Red American ginseng: ginsenoside constituents and antiproliferative activities of heat-processed Panax quinquefolius roots

Abstract

Red Asian ginseng ( Panax ginseng C. A. Meyer, Araliaceae) is used in many Oriental countries. In this study, the saponin constituents and anticancer activities of steamed American ginseng ( Panax quinquefolius L.) roots were evaluated. The contents of 12 ginsenosides in the roots were determined using high performance liquid chromatography (HPLC). After the steaming treatment (100 - 120 degrees C for 1 h and 120 degrees C for 0.5 - 4 h), the quantity of 7 ginsenosides decreased and that of 5 others increased. The content of ginsenoside Rg3, a previously recognized anticancer compound, increased significantly when the root was steamed at 120 degrees C for 0.5 - 3 h. The antiproliferative effects of unsteamed and steamed (120 degrees C for 1 h and 2 h) American ginseng root extracts were assayed by the modified trichrome stain (MTS) method using three cancer cell lines (SW-480, HT-29, NSCLC). Heat-processing increased the antiproliferative effect of American ginseng significantly, and the activity of the extract from roots steamed for 2 h was greater than that of roots steamed for 1 h. Chemical constituents and antiproliferative activities of white and red Asian ginseng have also been evaluated. Five representative ginsenosides, Rb1, Rd, Re, Rg2 and Rg3, were studied. Ginsenoside Rg3 had the most potent effect. The antiproliferative activities of red American ginseng are augmented when ginsenoside Rg3 is increased.

Fig. 1

Chemical structures of the assayed ginsenosides.

Fig. 2

HPLC analysis of ginsenosides in unsteamed and steamed American ginseng roots. Chromatograms of unsteamed (A), or steamed at 120 °C for 2 h (B) and 4 h (C) are shown. Ginsenoside peaks: (1) Rg1, (2) Re, (3) Rh1, (4) Rg2, (5) 20R-Rg2, (6) Rb1, (7) Rc, (8) Rb2, (9) Rb3, (10) Rd, (11) Rg3, (12) Rh2. Peak numbers are not shown if the saponins were not detected.

Fig. 3

Antiproliferative effects of Asian ginseng root extract on HT-29 cells.

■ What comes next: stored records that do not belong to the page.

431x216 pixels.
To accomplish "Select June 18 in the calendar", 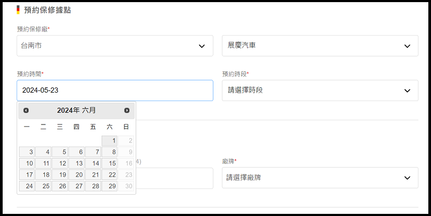I will click(44, 175).
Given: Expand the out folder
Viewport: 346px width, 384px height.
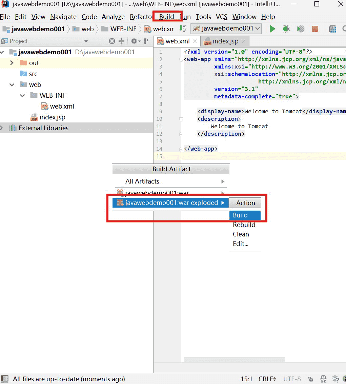Looking at the screenshot, I should (12, 63).
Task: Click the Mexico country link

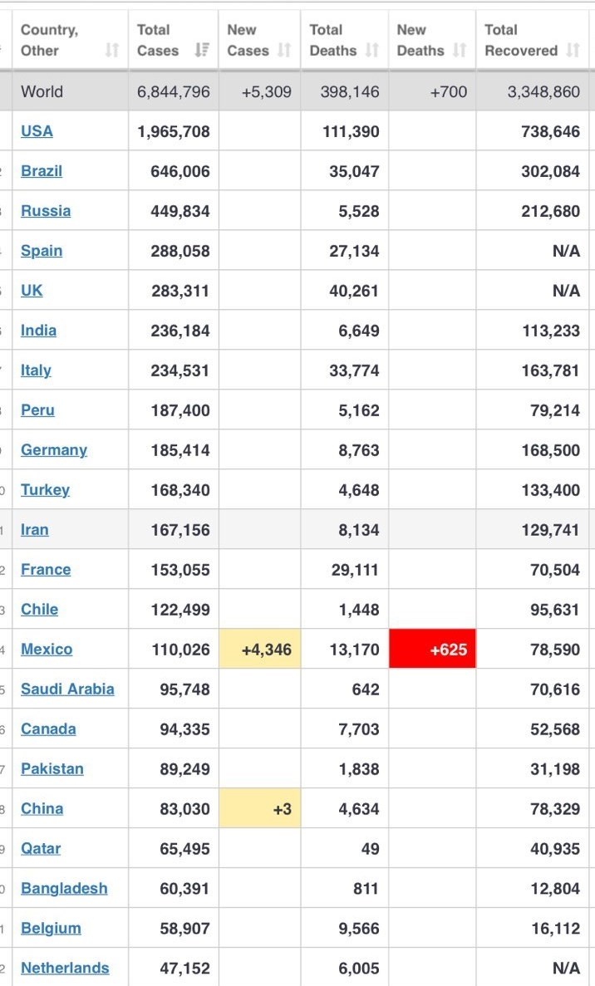Action: click(47, 650)
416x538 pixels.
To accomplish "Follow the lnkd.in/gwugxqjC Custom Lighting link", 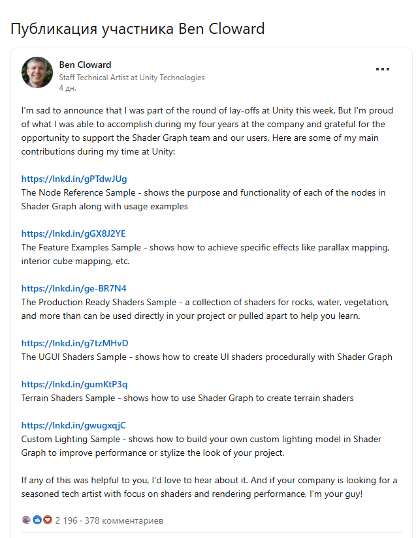I will pyautogui.click(x=73, y=425).
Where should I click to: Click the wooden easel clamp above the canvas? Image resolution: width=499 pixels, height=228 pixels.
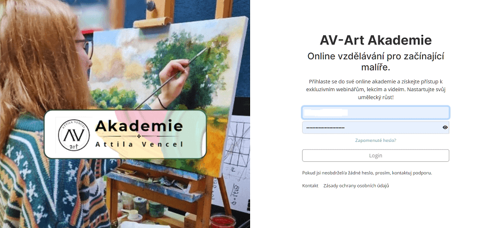(x=153, y=21)

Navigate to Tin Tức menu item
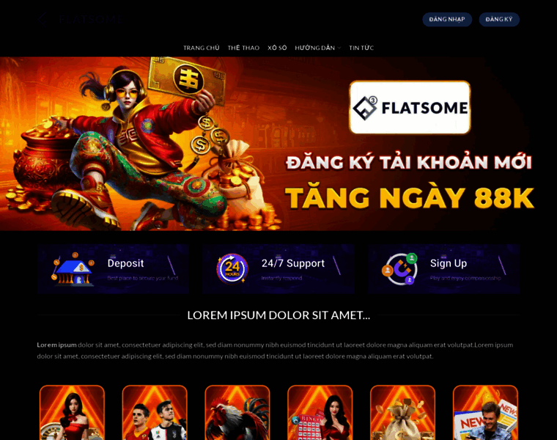pyautogui.click(x=361, y=48)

Cancer cells were exposed to white ginseng and red ginseng extract (0.1, 0.25, 0.5, 1 mg/mL) for 72 h and cell proliferation was determined by the MTS assay. The results are expressed as the mean ± SD of three independent experiments. * p < 0.05, red ginseng vs. white ginseng.

Fig. 4

Antiproliferative effects of unsteamed and steamed (120 °C for 1 h or 2 h) American ginseng root extract on cancer cells determined by the MTS assay. Four doses (0.1, 0.25, 0.5 and 1 mg/mL) were used and the treatment time for SW-480 (A) and HT-29 (B) cells was 72 h; for NSCLC cells (C), it was 48 h. The results are expressed as the mean ± SD of three independent experiments.

Fig. 5

Antiproliferative effects of ginsenosides on SW-480 cells. Cancer cells were exposed to ginsenosides (30, 100, and 300 μM) for 72 h and cell proliferation was determined by the MTS assay. At the concentration of 300 μM, the antiproliferative effects of Rg3 were 99.0 ± 1.3%, respectively. The results are expressed as the mean ± SD of three independent experiments. * p < 0.05; ** p < 0.01 vs. control.